Wednesday, August 26, 2020

Novels to Live In

Having completed my series So Are You to My Thoughts, and just now having re-read the series from beginning to end, I have some thoughts on the kind of work it is. First and foremost, I believe they are novels to live in. It might not even matter if you begin in the middle of the series, and later go back to the beginning. You are going to find the characters consistent, like people you might meet and then wonder about. “How did Line and Stephen meet?” you ask. “Why does Paul move to Alaska?” or “Why does Marty make poor choices?” In this case, you would be rewarded. Their stories are there for all to see.
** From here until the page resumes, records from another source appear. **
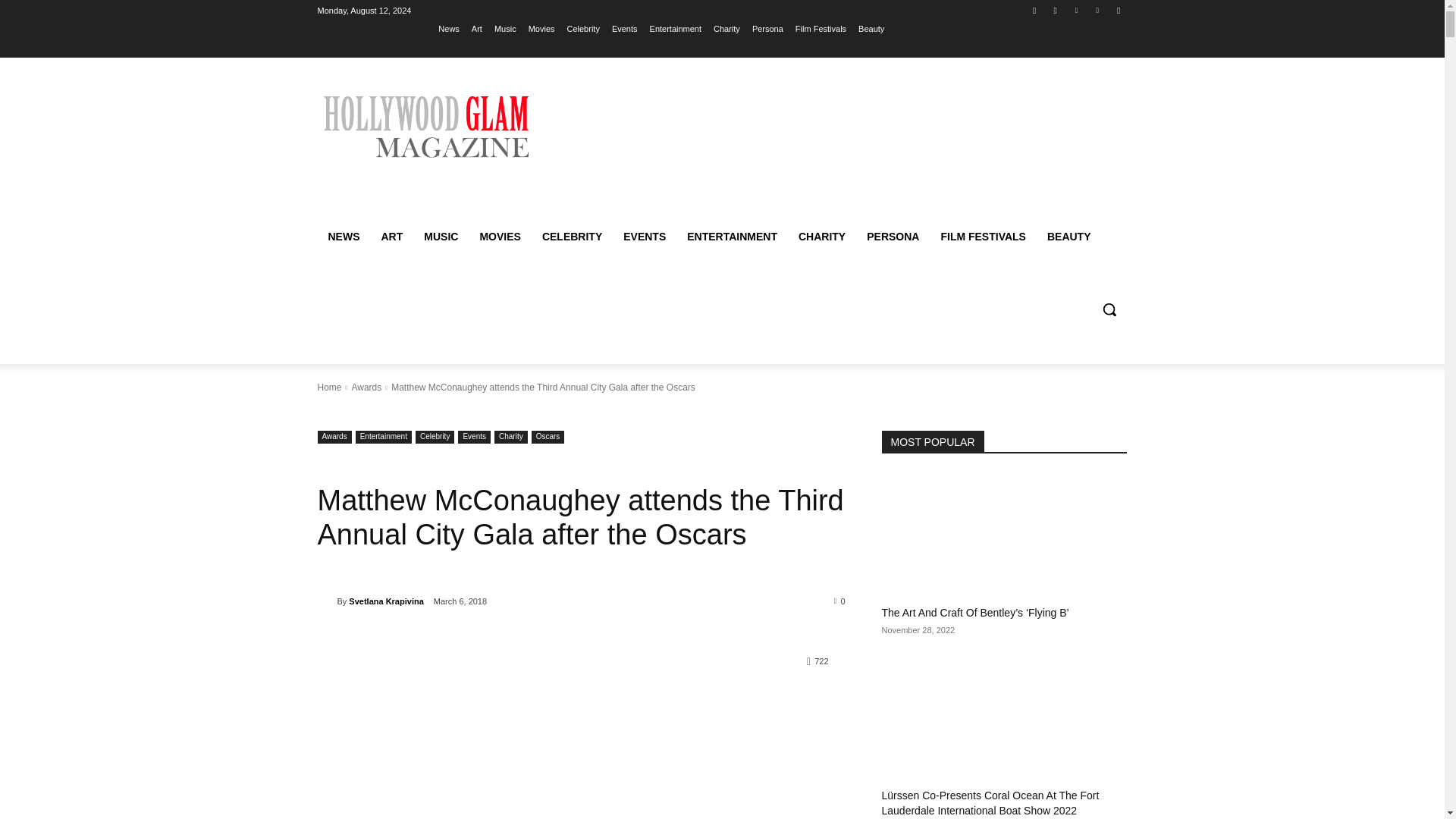
Persona (767, 28)
Movies (541, 28)
Events (624, 28)
Music (505, 28)
View all posts in Awards (365, 387)
Celebrity (583, 28)
News (449, 28)
Charity (726, 28)
Entertainment (675, 28)
Svetlana Krapivina (326, 601)
Given the description of an element on the screen output the (x, y) to click on. 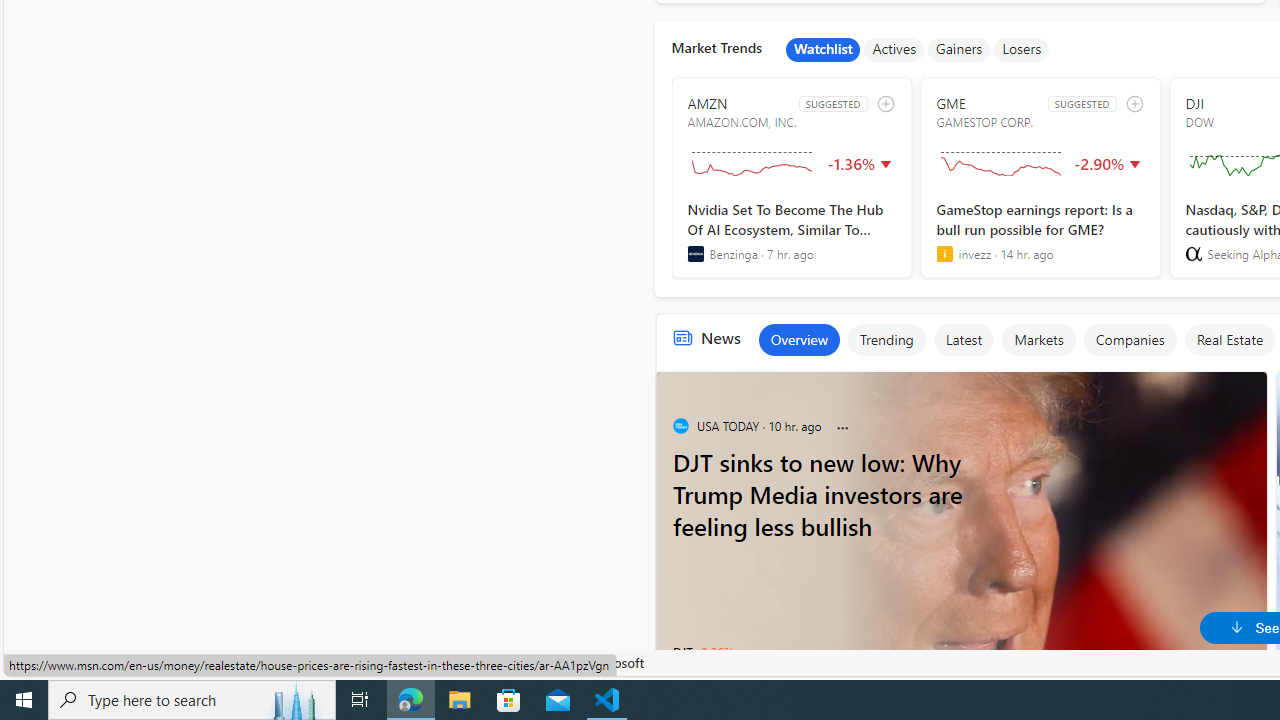
Losers (1021, 49)
Overview (798, 339)
invezz (944, 254)
Benzinga (695, 254)
Latest (963, 339)
USA TODAY (680, 426)
Real Estate (1229, 339)
Gainers (959, 49)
In addition, the novels exemplify what I think of as my manifesto “against brilliance.” I have nothing against erudition, except when it is a masquerade, when there are no clothes under the king’s ermine robe. One does not need to go to an ivy league or big eight university to get an excellent education. Education is more in one’s own hands. Art doesn’t need to be larded with obfuscation and prizes. It needs to be meaningful. One doesn’t need to learn code, finance or go to law school to find good work. Work in the service of humans is everywhere. Glitz, glamour and fame are not how we should measure our success. But in simpler ways, by the trust others have in us and our fidelity to the lives and natures we have been given. By our ability to be happy. And our country does not need to be the biggest cheese in the world, saving other countries from themselves. Rather, we need to get back to our own basics, spending money on education, health care and justice rather than on armaments at every level.

None of us are perfect. Certainly my characters are not. But their stories leave space for the reader to live among them. They show the characters finding practices that fill them with delight and wonder: Paul finding a way to live with loss in the heart of the country he loves most; Marty finally learning to appreciate the beauty within herself and making a home for a family which expresses it; Line having to tame her fierce maternal energy into a watchful tolerance.

And they are stars, each with an epic story of their own movement from a fixed childhood firmament into an expanding universe. Their own dinner table conversations are thrilling, their houses and gardens are beautiful and they are proud of the lives they lead.

The great anthropologist and poet Frederick Turner, in Beauty, The Value of Values, published in 1991 imagines that the mid- 21st century will be surprising to us, should we arrive there all of a sudden: We would be “most surprised not by the expected innovations but by the way that all of human cultural and biological history will have become part of the landscape; by how magically corny, how shamefully old-fashioned, how primate-like and tribal we will be among the almost invisible and intangible miracles of our technology; by how slow and quiet everything will be, how improvised, how richly ornamented; how closely we will live with the animals and plants, how much in the open air; how gorgeously and formally and anachronistically clothed we will be, how morally earnest and at the same time how lighthearted, how accepting of shame and tragedy; how much also as we lived in the great pedestrian cities of the civilized past.”

I loved this vision of the future, so quiet and peaceful. But we have far to go in that direction! Like Turner, I have written books which state my own values, as over against those around me. Technology assists me to assert them, whether anyone agrees or not. But one thing I can assure you. The writer is dressed plainly, in cotton t-shirt, ragged jeans and tevas on a warm day near the center of Los Angeles.